A business with minimal Operational Risk, which includes hedging through insurance products, will command a much lower Total Cost of Risk (TCOR) than otherwise, which will have a significant impact on enterprise value and share price. For example, buyers can/will link Risk to the Cost of Equity in a projected discounted cash flow (DCF) analysis (the higher the risk, the greater the discount rate, and therefore the lower the valuation).

Another example is that of a private equity firm using an investment hurdle rate (derived from its commitments to its funding partners) to establish a valuation and then assessing its likelihood of achieving that return. This process can also include the impact of Risk.

Value creation is more sensitive to de-risking operations than it is to either increasing sales or improving margins for companies over a certain size. This is shown in the table below illustrating the sensitivity of Risk, Sales, and Margin to Valuation of a company with $15 million in sales and a 10% cash flow margin:

Table showing links between Risk and Cost of Capital
Source: Corporate Value Metrics, 2015

In this example, de-risking operations resulted in doubling the value of the business!

Notes to consider

-   The figures above are for illustrative purposes only and actual changes in Terminal Value depend on each company's operations and capital structure.

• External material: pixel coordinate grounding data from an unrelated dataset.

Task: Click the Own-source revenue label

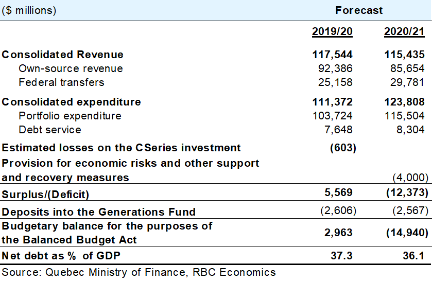Action: (x=71, y=68)
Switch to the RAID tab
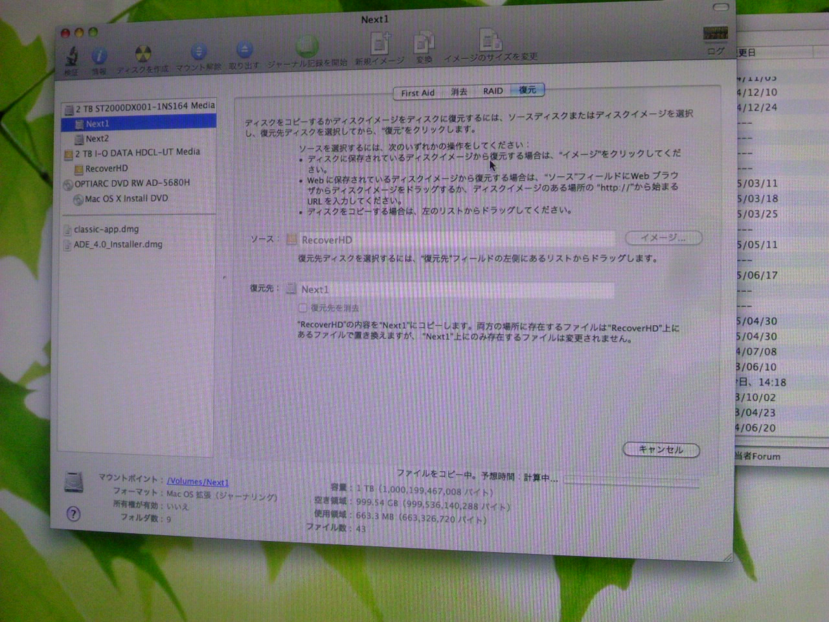Viewport: 829px width, 622px height. click(493, 91)
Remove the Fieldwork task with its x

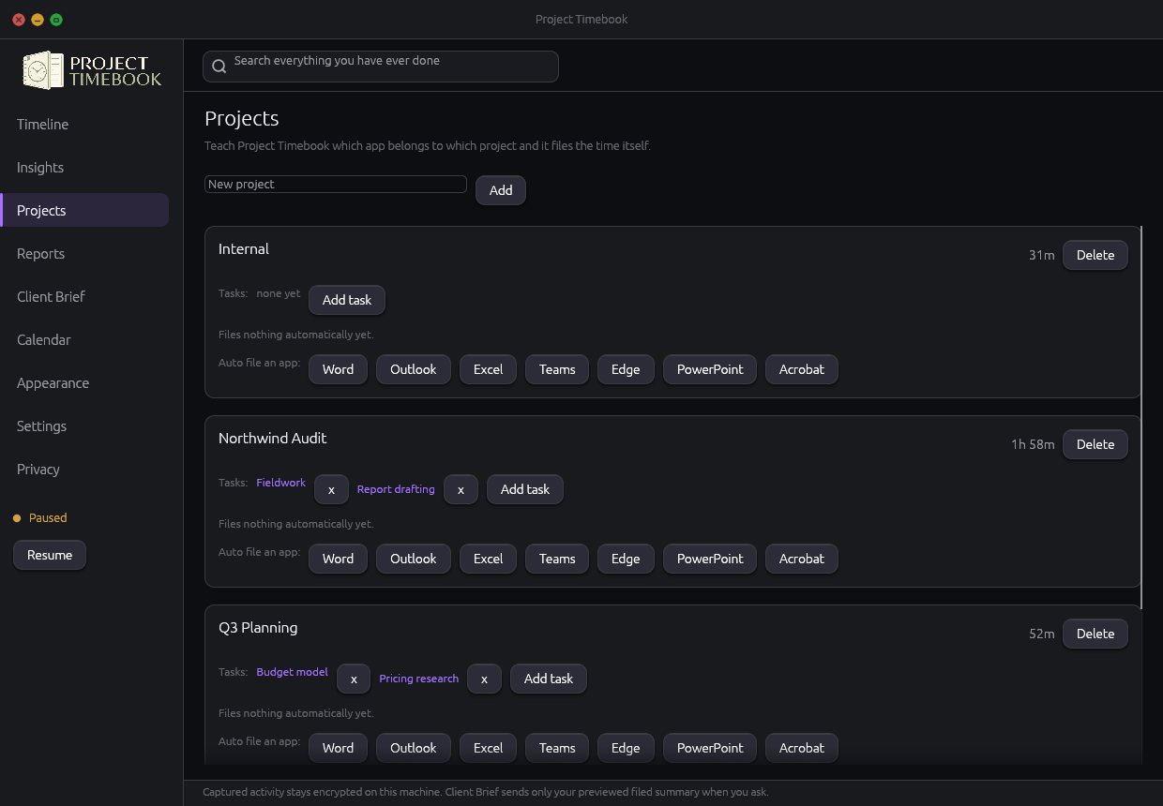point(331,489)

-   The author of the Table above illustrates measures for ‘Company-Specific Risk’, which we replace with Total Cost of Risk (TCOR) simply due to the fact that using ‘Company-Specific Risk’ assumes that the latter can be managed/controlled unlike what traditional finance calls ‘Systematic’ or Market Risk (as traditionally measured by Beta). However, that is a common misconception as both ‘Company-Specific’ as well as ‘Systematic’ risks can be managed/controlled through Operational Risk. We therefore use TCOR to quantify the overall level of Risk of a particular business. TCOR drops significantly when de-risking operations through Operational Risk & Structured Insurance, which reduces Cost of Equity, which then reduces Weighted Average Cost of Capital (WACC).

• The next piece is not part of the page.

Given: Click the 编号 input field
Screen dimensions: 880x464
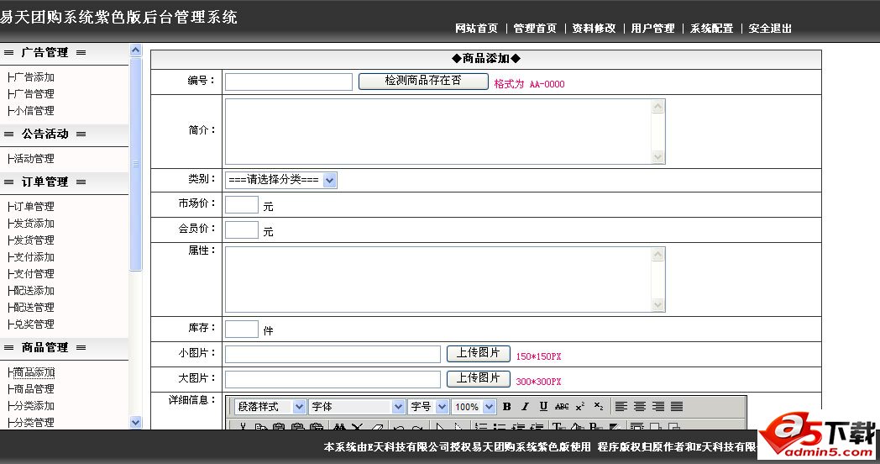Looking at the screenshot, I should pyautogui.click(x=288, y=82).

-   Because TCOR should be used instead of ‘Company-specific Risk’, the impact of de-risking operations on Valuation is actually much larger than what is illustrated in the table above. Moreover, the same concept applies to valuation that is done through a 'risk-adjusted multiple'.

The bottom line is that it is simply more effective to achieve a higher value for the Business through de-risking its operations than through increasing sales or improving profits! (for a certain sized business). In fact, attempting to boost sales, or expand margins, without first reducing risk will likely increase risk (and reduce value accordingly).

De-risking operations, as a first step, followed by attempts to increase sales and profit margins will achieve a leveraged impact on value due to a lower discount rate applied to higher cash flow.